[Task to complete]
Exact reproduction of all the entries is required, without any of their pictures.

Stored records
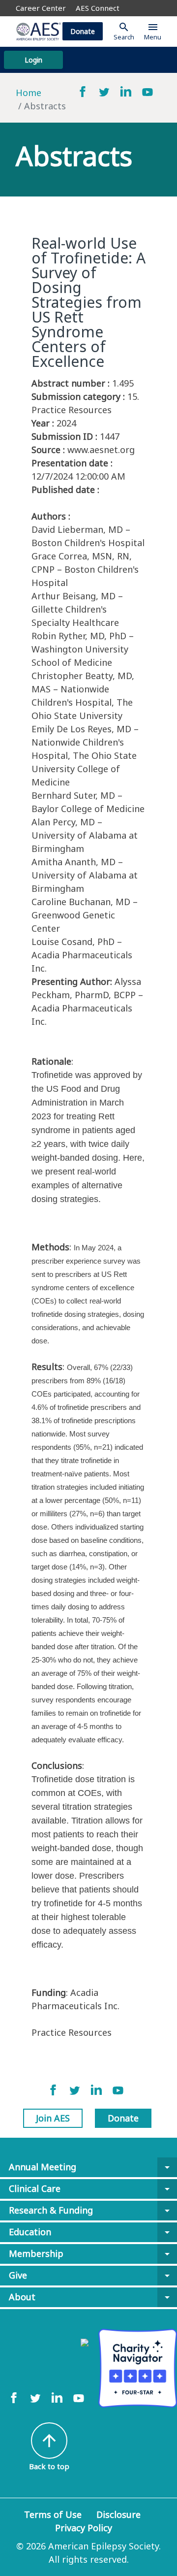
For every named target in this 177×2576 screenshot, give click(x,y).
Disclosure (118, 2514)
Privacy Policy (83, 2528)
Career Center (41, 8)
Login (33, 60)
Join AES (53, 2118)
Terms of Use (53, 2514)
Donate (82, 31)
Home (28, 92)
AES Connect (97, 8)
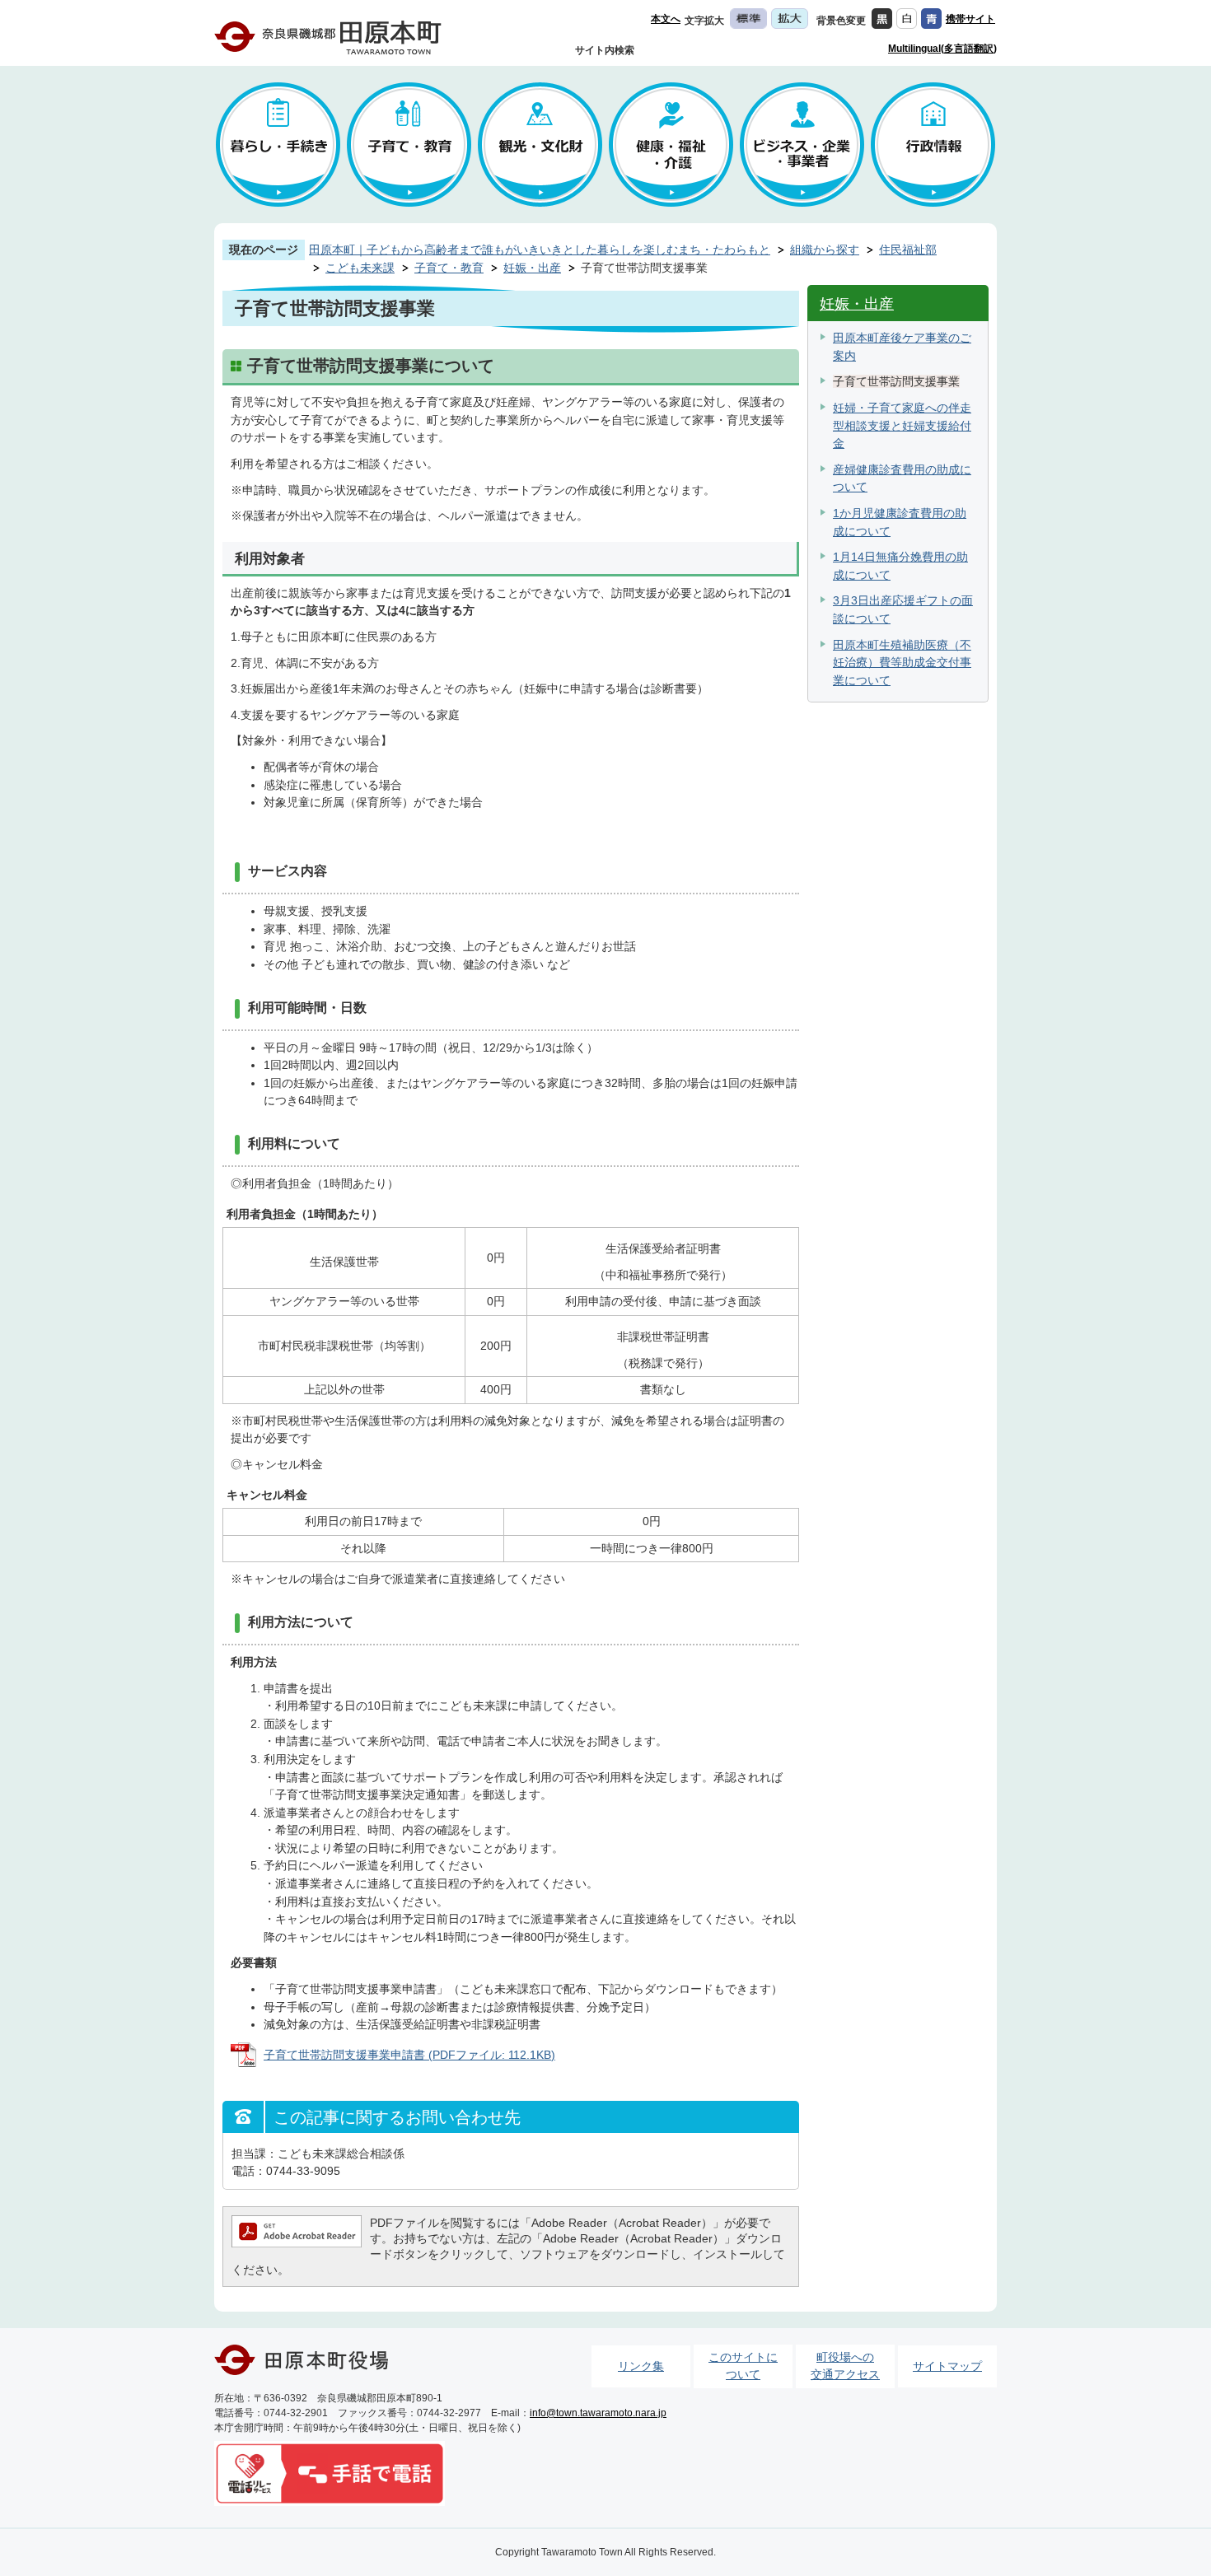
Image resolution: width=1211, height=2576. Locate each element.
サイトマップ (947, 2366)
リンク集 (641, 2366)
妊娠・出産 (532, 267)
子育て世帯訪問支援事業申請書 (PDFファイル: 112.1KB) (409, 2054)
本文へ (665, 19)
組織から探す (824, 249)
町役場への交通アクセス (845, 2366)
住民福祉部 (908, 249)
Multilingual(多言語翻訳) (942, 48)
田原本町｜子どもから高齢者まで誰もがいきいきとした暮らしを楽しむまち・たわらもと (539, 249)
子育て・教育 (449, 267)
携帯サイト (970, 19)
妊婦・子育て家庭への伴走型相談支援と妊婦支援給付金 (902, 425)
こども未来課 (360, 267)
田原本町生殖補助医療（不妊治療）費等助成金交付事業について (902, 662)
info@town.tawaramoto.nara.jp (598, 2413)
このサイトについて (743, 2366)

[Your response]
For every named target in this 177×2576 screenshot, give click(x,y).
Disclosure (118, 2514)
Privacy Policy (83, 2528)
Career Center (41, 8)
Login (33, 60)
Join AES (53, 2118)
Terms of Use (53, 2514)
Donate (82, 31)
Home (28, 92)
AES Connect (97, 8)
Image resolution: width=1211, height=2576. Locate each element.
サイトマップ (947, 2366)
リンク集 (641, 2366)
妊娠・出産 (532, 267)
子育て世帯訪問支援事業申請書 (PDFファイル: 112.1KB) (409, 2054)
本文へ (665, 19)
組織から探す (824, 249)
町役場への交通アクセス (845, 2366)
住民福祉部 (908, 249)
Multilingual(多言語翻訳) (942, 48)
田原本町｜子どもから高齢者まで誰もがいきいきとした暮らしを楽しむまち・たわらもと (539, 249)
子育て・教育 (449, 267)
携帯サイト (970, 19)
妊婦・子育て家庭への伴走型相談支援と妊婦支援給付金 (902, 425)
こども未来課 (360, 267)
田原本町生殖補助医療（不妊治療）費等助成金交付事業について (902, 662)
info@town.tawaramoto.nara.jp (598, 2413)
このサイトについて (743, 2366)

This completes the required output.